_Problem:_ How do the records below read from their first line through the line containing "[Search] (284, 45)"? Write those lines out exactly.

Segment Open

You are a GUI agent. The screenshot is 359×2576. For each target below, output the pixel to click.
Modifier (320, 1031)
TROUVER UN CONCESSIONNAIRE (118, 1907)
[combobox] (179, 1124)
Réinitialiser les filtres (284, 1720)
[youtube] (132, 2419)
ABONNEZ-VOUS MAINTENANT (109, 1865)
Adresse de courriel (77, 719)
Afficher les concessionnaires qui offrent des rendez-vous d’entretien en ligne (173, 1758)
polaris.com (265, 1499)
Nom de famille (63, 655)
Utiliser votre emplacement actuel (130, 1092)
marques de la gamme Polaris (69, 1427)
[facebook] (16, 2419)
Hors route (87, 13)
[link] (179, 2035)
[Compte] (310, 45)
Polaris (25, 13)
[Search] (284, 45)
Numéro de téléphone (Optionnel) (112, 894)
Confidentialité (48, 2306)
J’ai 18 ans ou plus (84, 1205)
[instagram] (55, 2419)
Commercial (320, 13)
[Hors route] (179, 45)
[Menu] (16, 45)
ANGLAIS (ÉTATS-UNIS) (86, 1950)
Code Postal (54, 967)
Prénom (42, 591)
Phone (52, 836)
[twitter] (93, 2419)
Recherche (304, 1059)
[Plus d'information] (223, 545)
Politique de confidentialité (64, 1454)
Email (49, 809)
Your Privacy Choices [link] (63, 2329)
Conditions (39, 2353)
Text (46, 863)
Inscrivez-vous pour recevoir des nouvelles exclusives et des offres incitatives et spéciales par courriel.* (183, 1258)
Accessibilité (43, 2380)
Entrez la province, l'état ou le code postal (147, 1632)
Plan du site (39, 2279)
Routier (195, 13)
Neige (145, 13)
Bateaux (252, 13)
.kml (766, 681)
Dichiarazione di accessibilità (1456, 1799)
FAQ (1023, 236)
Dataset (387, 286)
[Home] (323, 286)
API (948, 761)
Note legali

Segment Closed

_Task response:_
You are a GUI agent. The screenshot is 359×2576. For each target below, output the pixel to click.
Modifier (320, 1031)
TROUVER UN CONCESSIONNAIRE (118, 1907)
[combobox] (179, 1124)
Réinitialiser les filtres (284, 1720)
[youtube] (132, 2419)
ABONNEZ-VOUS MAINTENANT (109, 1865)
Adresse de courriel (77, 719)
Afficher les concessionnaires qui offrent des rendez-vous d’entretien en ligne (173, 1758)
polaris.com (265, 1499)
Nom de famille (63, 655)
Utiliser votre emplacement actuel (130, 1092)
marques de la gamme Polaris (69, 1427)
[facebook] (16, 2419)
Hors route (87, 13)
[link] (179, 2035)
[Compte] (310, 45)
Polaris (25, 13)
[Search] (284, 45)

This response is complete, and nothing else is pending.